Canadian individuals and corporations - Dealing with a tax audit by the Canada Revenue Agency
Periodically the Canada Revenue Agency (CRA) conducts audits on both personal and corporate taxpayers, for a number of reasons. Usually it is done through a random sampling of taxpayers claiming various types of expenses. In the case of a company, it could result from claiming a large loss in a particular taxation year, an unusual source of income, a large increase in the shareholder loan account, an increase in certain expenses, or, in the case of a retail operation, a change in gross profit margin. For individuals, the audit usually relates to a specific expense being claimed, such as medical expenses, charitable donations, interest expense or perhaps an unusual tax shelter deduction (example: flow-through shares for oil and gas, mining). Whatever the reason, audits are neither unusual, nor something to get alarmed about!
How to prepare for a tax audit
CRA has up to three years from the date of mailing your notice of assessment to audit you. After this time, the particular year is statute barred unless there is a case of fraud and then there is no limit to the time period for audit. The audit process starts with the CRA sending the taxpayer a letter specifying the years they propose to audit and the records they wish to review. Usually, however, the period covered by the audit will be two fiscal years. Regardless of whether your records are manual or computerized, the CRA will want to see source materials. They may request access to your electronic records as well as original documents (i.e., sales records, payroll records and remittances, expense vouchers etc). You are required to retain your records for six years before destroying them in case the CRA requests any information to support your filing position.
First of all, do not assume that you have done something wrong! Many taxpayers
naturally become nervous when they get a letter from the CRA because they think that the Agency would not be asking to review the accounting records if everything was all right. Today, when most personal tax returns are filed by e-filing, receipts are not sent to the CRA, who therefore randomly conduct audits by asking for receipts or independent evidence to back up certain expenses being claimed. This is normal and not to be construed as an indication that something is amiss.
If you have a professional preparing your personal tax return, it is likely that the request will go to him or her first. In the case of a corporate audit, it is normal for the initial letter to go to the taxpayer first. If this is your case, your best course of action is to phone to advise your professional advisor that you have been selected for audit and ask what you should do next. A visit to your professional advisor’s office to review the letter together would be a starting point, as he or she would be in a position to advise you what you need to provide to the CRA. It is normal for the CRA to allow you 30 days to comply: if you have a problem meeting this deadline, it is prudent to phone them and ask for an extension. However, undue delay is not an option and you must comply with their request within a reasonable time.

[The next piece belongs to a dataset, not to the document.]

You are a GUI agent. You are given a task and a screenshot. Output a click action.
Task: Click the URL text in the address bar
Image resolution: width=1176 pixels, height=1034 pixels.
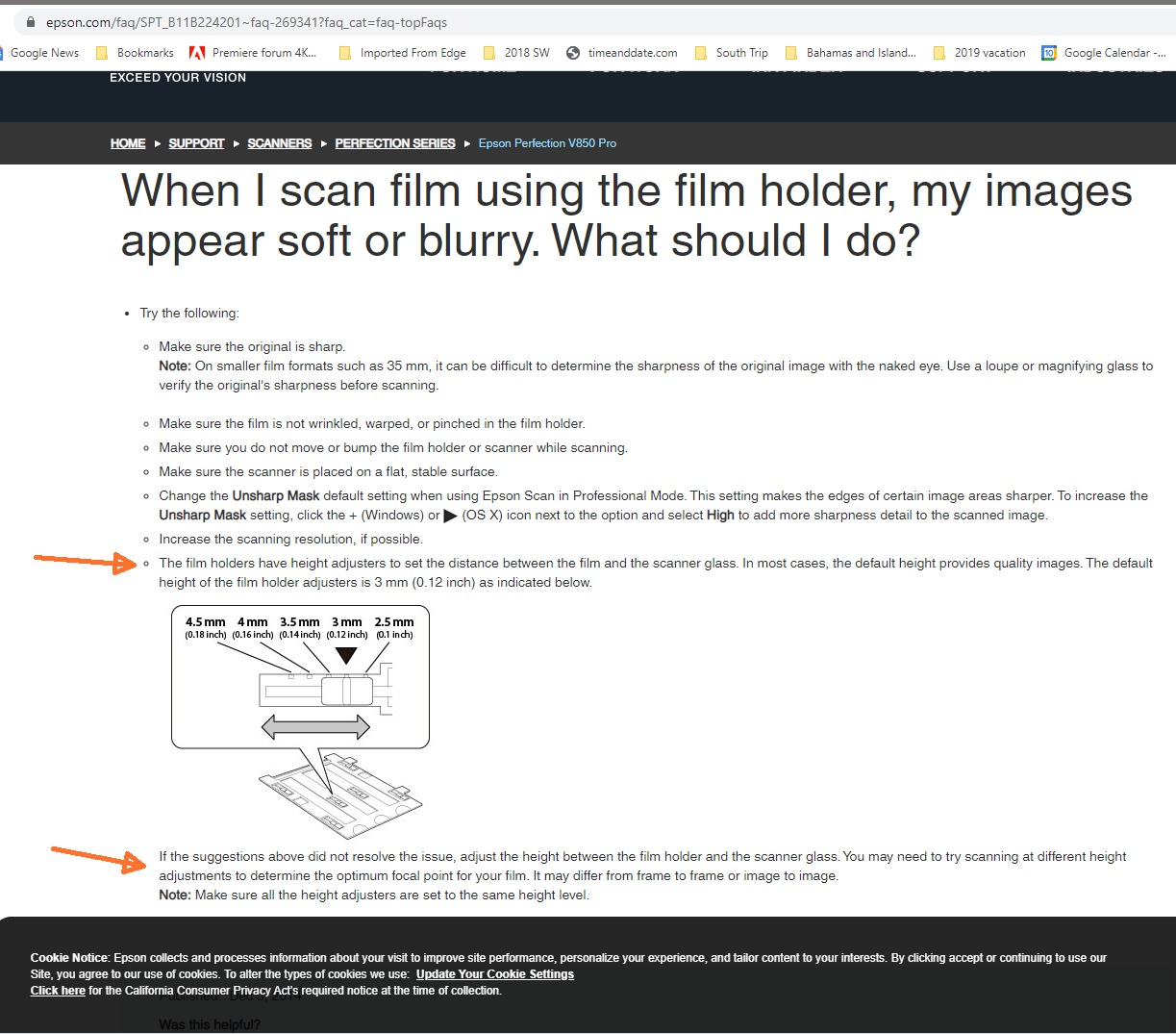246,22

Using your professional advisor to deal with the audit will likely help you to arrive at a better outcome than trying to do it yourself unless you have a professional on your staff who has experience in dealing with the CRA.
How best to ensure a positive outcome
Obviously, the best way to arrive at a positive outcome is for you to have a good set of accounting records that are backed up with detailed invoices, cash receipts, sales invoices and any other source documents that can verify both the expenses being claimed and the existence of assets that were acquired during the years under audit.
When claiming certain expenses like vehicle expenses, keeping a detailed log book will go a long way towards confirming your business and personal mileage and that, in turn, will support the various vehicle expenses that you are claiming on your tax return. Without backup invoices to support such items as repairs and maintenance, insurance, licenses, fuel and oil, etc., you will be at the mercy of the CRA auditor.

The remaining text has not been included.